▸ **What the exercise asks**:
Excerpt from the entries below: please repeat exactly the lines from the one containing "This screenshot has width=1456, height=819." through the last one, both ends included, with no pictures.

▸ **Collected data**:
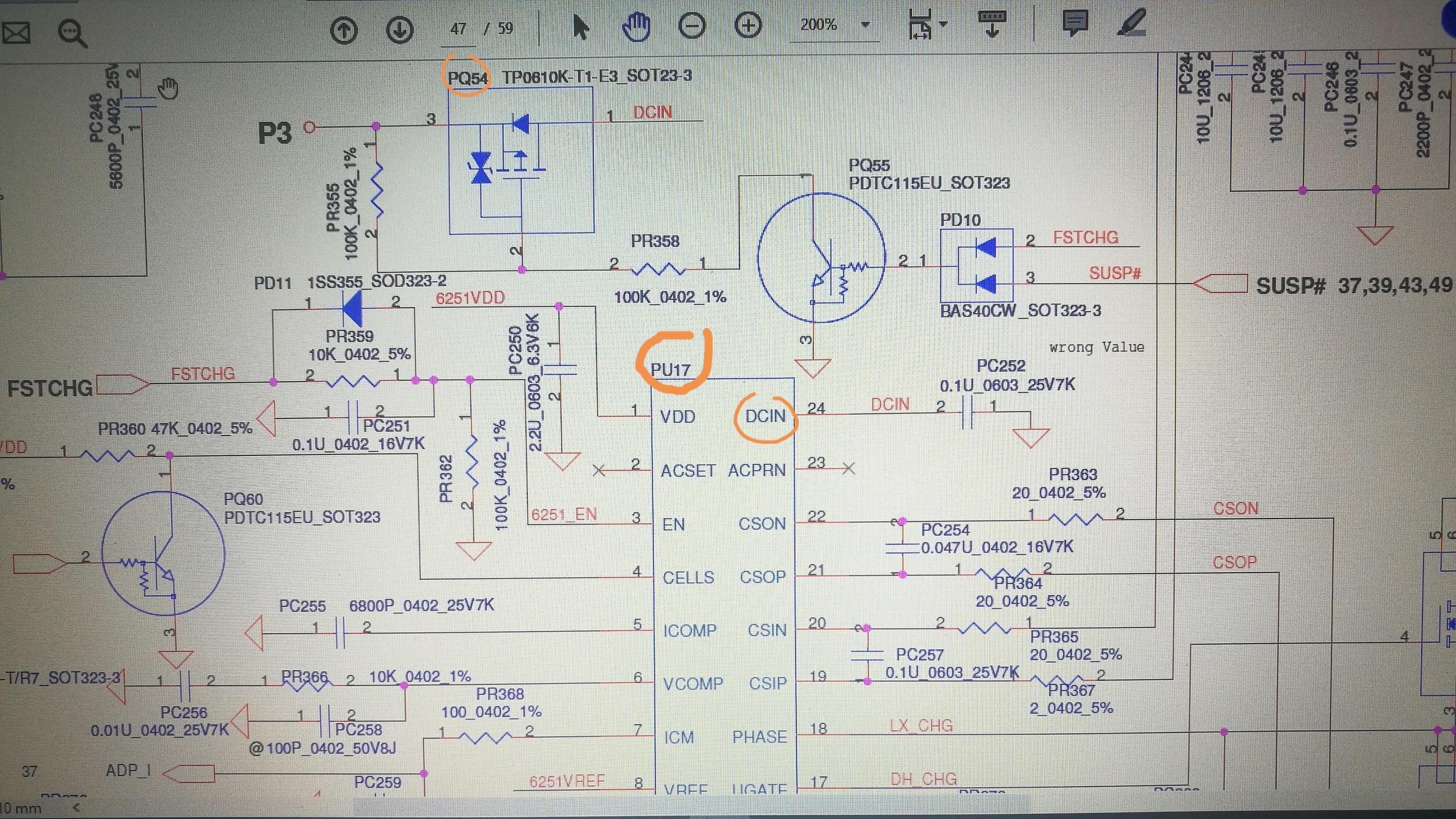Click the scrolling mode toolbar icon
This screenshot has height=819, width=1456.
[x=992, y=23]
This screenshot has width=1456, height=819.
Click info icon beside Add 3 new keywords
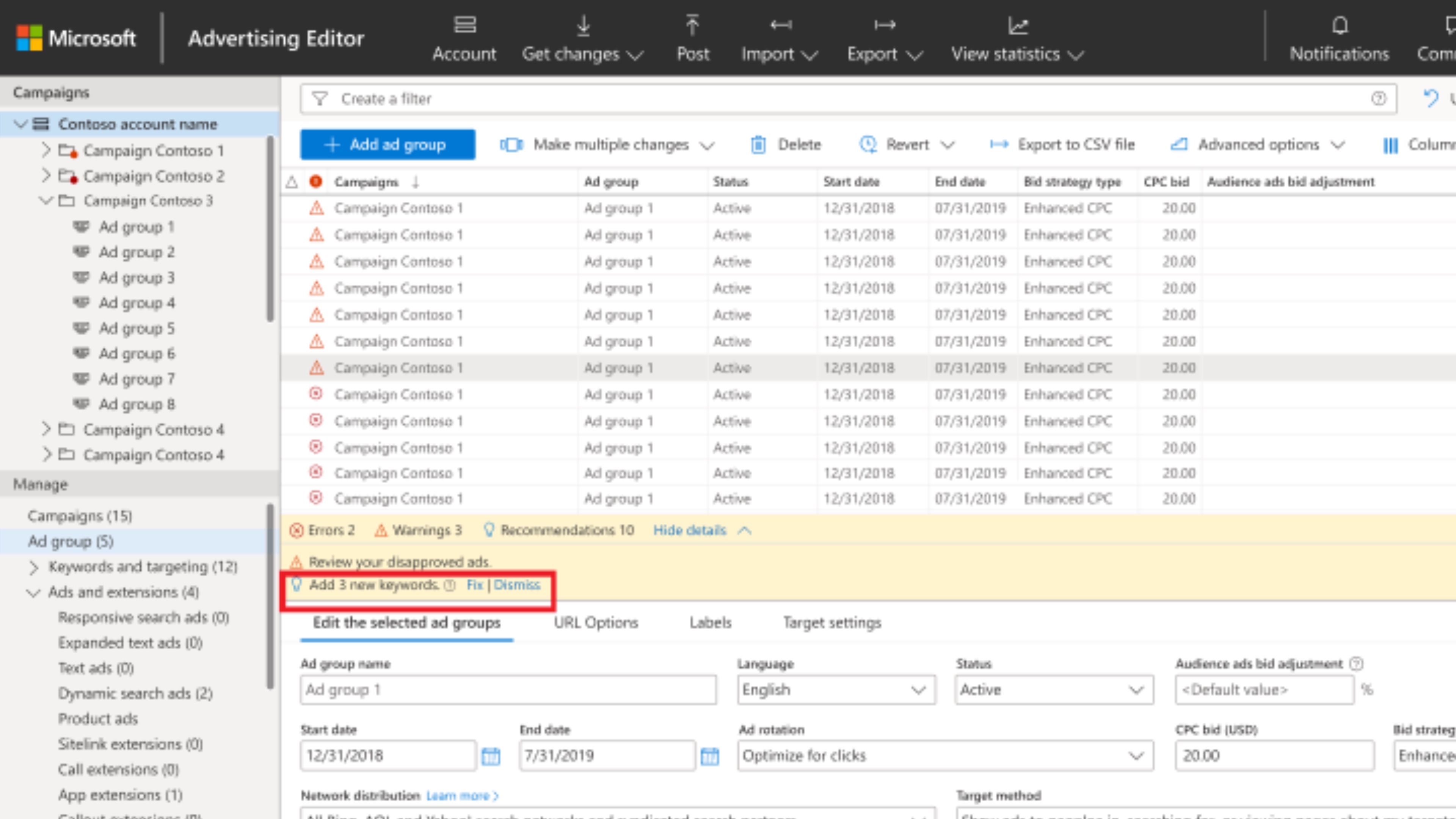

▸ **Written solution**:
This screenshot has width=1456, height=819.
Click info icon beside Add 3 new keywords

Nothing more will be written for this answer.